Directions >>
From the entries below, copy out all lines holding "округа".
++++ The data
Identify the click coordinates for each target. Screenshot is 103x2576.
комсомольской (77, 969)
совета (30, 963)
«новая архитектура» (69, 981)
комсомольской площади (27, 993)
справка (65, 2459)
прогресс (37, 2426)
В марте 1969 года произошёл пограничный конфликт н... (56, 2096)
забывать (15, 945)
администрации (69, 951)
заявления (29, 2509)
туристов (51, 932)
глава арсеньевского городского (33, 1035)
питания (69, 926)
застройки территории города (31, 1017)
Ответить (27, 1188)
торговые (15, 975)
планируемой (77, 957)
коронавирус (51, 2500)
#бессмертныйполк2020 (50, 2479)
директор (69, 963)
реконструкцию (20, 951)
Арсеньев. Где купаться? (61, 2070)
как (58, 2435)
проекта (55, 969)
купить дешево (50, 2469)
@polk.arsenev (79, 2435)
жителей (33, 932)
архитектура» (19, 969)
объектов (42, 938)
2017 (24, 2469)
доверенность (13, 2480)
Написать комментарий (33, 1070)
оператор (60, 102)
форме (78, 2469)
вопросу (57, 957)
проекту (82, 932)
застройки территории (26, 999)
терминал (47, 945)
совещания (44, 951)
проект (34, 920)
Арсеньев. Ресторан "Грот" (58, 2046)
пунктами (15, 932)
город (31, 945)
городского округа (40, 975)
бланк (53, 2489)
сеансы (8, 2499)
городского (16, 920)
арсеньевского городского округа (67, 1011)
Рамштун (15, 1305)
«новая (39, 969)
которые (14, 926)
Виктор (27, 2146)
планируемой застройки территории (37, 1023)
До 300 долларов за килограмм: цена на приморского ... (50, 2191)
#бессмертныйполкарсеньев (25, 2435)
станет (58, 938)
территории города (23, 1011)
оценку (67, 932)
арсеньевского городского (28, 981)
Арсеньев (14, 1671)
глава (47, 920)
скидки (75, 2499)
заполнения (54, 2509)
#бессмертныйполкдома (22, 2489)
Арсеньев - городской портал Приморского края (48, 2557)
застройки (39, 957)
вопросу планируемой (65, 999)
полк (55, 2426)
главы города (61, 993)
++++++++
++++ The data
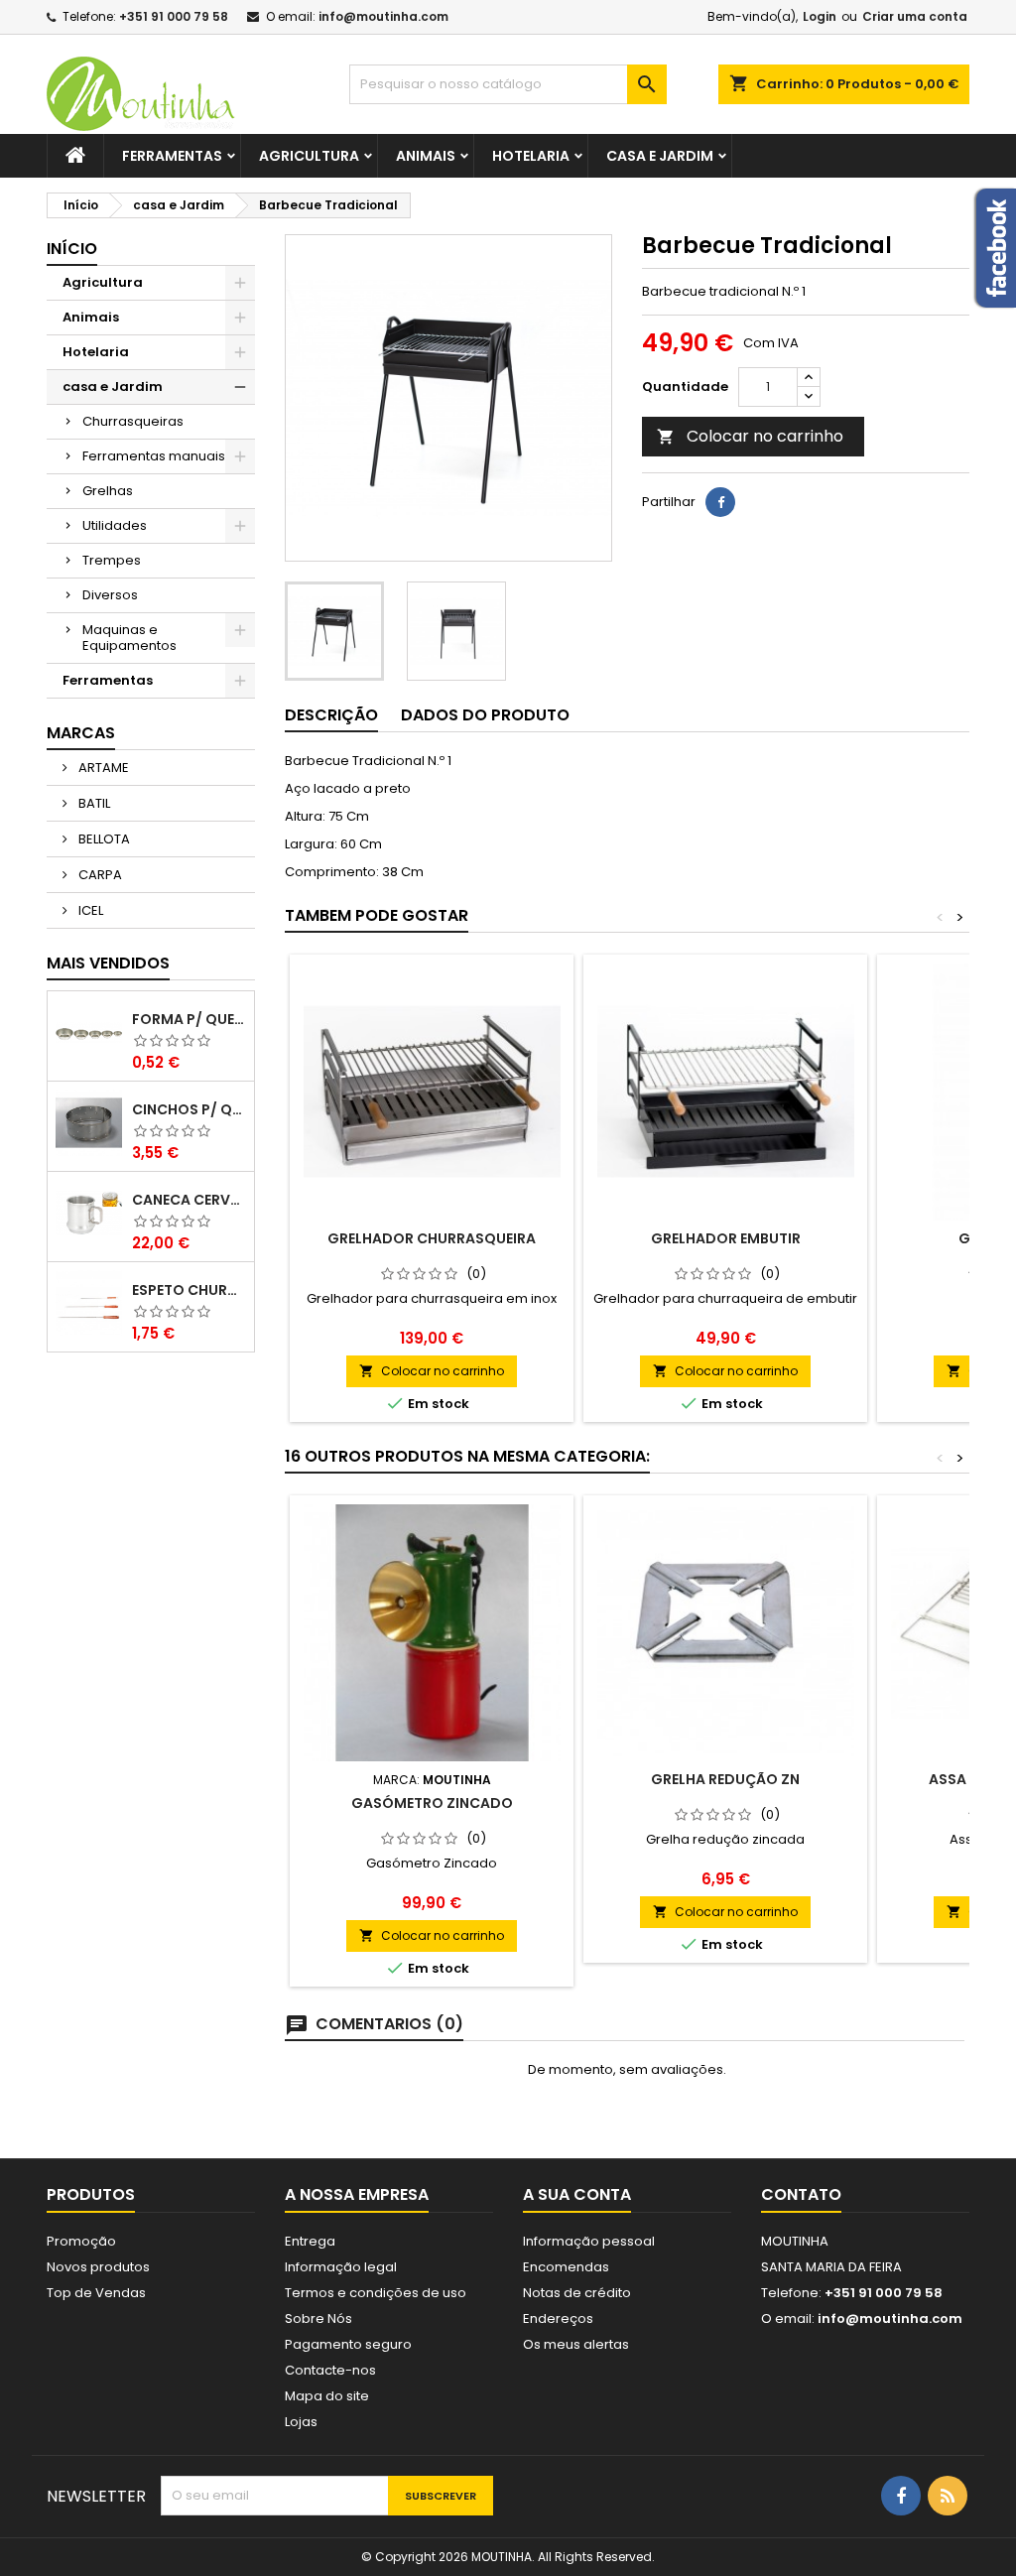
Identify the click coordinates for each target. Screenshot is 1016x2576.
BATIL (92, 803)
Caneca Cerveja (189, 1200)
++++++++
Written response >>
городского округа (40, 975)
арсеньевского городского округа (67, 1011)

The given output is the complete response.